By Barbarak
North Yorkshire, United Kingdom
Shrub ID please. I took some semi ripe cuttings last year from a shrub that I thought was a cotoneaster cornubia . The shrub died last winter from unknown cause but the cutting took well and have grown fast. I can't remember whether the original shrub had red stems but the new plant has. I removed the lower leaves as I thought if it was the cornubia then I could grow it as a standard.
- 2 Oct, 2016
Answers
Agree
2 Oct, 2016
The original had clusters of berries. Do cornus have berries?
2 Oct, 2016
Yes they do, all shrubs have berries of some form - what did they look like!
2 Oct, 2016
The berries were red on a hanging cluster like the pictures on the RHS website for the cornubia, but I'll have a look at the info for cornus.
2 Oct, 2016
Actually given it's size I'm surprised it flowered and fruited this year! Were the berries very small and round or slightly larger and pitted?
2 Oct, 2016
Hi moon-grower. Sorry , didn't make myself clear. The berries were on the mother shrub. The dead mother was the subject of a post on 25th April this year. ( called dead or alive) I appear to have deleted the original photo otherwise I would repost it. There is a photo of the shrub skeleton. The mother was in the garden when we moved in 2013 but I can't remember the new growth having red stems so am now unsure of the name.

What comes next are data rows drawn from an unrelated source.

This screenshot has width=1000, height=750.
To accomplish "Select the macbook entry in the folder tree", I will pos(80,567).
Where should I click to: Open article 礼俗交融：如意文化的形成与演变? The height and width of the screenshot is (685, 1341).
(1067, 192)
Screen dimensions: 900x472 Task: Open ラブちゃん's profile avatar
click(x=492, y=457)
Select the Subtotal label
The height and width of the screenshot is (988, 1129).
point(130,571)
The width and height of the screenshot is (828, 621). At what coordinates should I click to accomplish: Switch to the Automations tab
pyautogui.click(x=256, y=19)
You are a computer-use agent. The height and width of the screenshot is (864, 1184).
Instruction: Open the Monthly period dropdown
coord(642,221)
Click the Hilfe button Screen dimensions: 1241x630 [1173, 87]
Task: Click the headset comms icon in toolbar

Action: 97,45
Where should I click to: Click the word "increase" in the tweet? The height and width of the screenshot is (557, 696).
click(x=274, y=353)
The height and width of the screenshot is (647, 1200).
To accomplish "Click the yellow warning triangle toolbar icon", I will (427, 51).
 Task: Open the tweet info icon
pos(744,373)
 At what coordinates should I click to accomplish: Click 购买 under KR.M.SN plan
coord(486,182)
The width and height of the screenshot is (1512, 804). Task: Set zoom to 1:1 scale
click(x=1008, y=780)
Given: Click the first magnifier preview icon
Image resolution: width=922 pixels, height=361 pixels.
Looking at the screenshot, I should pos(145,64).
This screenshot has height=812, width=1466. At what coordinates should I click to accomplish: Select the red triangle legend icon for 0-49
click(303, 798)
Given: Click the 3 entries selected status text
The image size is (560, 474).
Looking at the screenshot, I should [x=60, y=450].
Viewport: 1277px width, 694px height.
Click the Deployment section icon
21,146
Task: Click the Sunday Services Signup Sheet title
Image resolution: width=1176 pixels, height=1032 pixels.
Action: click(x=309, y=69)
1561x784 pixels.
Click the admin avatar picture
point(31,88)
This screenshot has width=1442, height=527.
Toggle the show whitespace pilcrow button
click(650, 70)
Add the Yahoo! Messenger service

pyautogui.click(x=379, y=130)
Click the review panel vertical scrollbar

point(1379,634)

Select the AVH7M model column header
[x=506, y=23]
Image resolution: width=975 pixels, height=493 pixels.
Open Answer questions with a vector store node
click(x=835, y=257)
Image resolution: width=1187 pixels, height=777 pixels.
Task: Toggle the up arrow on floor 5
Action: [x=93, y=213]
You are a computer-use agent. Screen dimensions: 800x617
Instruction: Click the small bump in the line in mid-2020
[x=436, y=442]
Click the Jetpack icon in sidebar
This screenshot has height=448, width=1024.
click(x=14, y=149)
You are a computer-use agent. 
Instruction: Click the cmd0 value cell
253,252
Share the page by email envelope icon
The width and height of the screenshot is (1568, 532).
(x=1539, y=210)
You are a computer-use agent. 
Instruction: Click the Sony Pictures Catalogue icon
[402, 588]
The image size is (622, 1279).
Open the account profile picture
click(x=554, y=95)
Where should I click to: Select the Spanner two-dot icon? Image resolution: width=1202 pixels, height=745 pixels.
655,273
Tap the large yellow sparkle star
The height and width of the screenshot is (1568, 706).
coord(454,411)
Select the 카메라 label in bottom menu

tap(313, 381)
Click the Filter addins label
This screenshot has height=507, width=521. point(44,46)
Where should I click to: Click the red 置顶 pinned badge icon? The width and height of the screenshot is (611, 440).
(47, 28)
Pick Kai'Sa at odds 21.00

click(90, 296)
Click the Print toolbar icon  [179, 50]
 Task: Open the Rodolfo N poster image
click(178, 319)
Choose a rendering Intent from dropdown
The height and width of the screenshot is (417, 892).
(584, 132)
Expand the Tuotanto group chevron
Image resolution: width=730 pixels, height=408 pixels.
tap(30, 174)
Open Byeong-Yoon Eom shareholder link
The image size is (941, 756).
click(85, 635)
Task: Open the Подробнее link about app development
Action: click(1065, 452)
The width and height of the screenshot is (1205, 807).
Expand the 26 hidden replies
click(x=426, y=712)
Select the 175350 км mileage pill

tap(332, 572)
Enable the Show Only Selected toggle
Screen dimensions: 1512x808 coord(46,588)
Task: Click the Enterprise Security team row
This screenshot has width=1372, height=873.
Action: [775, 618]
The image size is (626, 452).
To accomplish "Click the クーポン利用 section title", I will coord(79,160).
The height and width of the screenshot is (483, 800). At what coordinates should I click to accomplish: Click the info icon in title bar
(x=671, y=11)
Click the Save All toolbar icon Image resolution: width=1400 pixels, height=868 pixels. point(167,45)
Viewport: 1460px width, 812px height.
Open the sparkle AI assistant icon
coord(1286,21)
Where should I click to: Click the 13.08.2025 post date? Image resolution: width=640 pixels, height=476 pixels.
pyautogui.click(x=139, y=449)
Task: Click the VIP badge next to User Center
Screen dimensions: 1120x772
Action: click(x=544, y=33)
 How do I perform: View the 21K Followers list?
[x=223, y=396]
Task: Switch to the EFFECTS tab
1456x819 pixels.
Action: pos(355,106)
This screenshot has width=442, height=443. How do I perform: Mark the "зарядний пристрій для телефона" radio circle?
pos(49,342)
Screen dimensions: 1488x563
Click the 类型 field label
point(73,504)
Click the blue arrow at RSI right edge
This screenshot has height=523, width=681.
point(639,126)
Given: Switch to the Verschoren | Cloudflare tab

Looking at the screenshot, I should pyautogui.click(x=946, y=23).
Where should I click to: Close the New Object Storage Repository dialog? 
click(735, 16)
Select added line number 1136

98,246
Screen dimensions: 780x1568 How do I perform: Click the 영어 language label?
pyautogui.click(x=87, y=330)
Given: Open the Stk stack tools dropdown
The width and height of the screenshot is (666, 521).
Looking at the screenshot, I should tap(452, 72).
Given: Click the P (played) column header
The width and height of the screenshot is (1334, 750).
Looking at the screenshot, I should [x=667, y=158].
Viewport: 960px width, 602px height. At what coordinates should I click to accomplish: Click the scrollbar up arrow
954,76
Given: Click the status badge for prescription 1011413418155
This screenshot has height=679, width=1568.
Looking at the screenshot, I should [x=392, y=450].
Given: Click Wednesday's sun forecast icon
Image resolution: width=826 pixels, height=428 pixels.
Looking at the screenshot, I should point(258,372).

The cutting was taken about a year ago.
2 Oct, 2016
I've never seen a cotoneaster with red stems, which doesn't mean such does exist! However I'm pretty sure this is a cornus - they do have red stems and the leaves look more like cornus than cotoneaster.
3 Oct, 2016
I'm not sure what it is, but I'm quite sure it isn't a Cotoneaster. The leaves are far too large.
3 Oct, 2016
Try gently tearing a leaf across. The two halves should stay attached by thin threads if it's Cornus, which I think it is.
3 Oct, 2016
Hi landgirl100, have tried the tearing leaf and attached a photo. No threads. Curiouser and curiouser. actually can't seem to add another photo to tread
3 Oct, 2016
It looks more like a Cornus than a Cotoneaster, to me.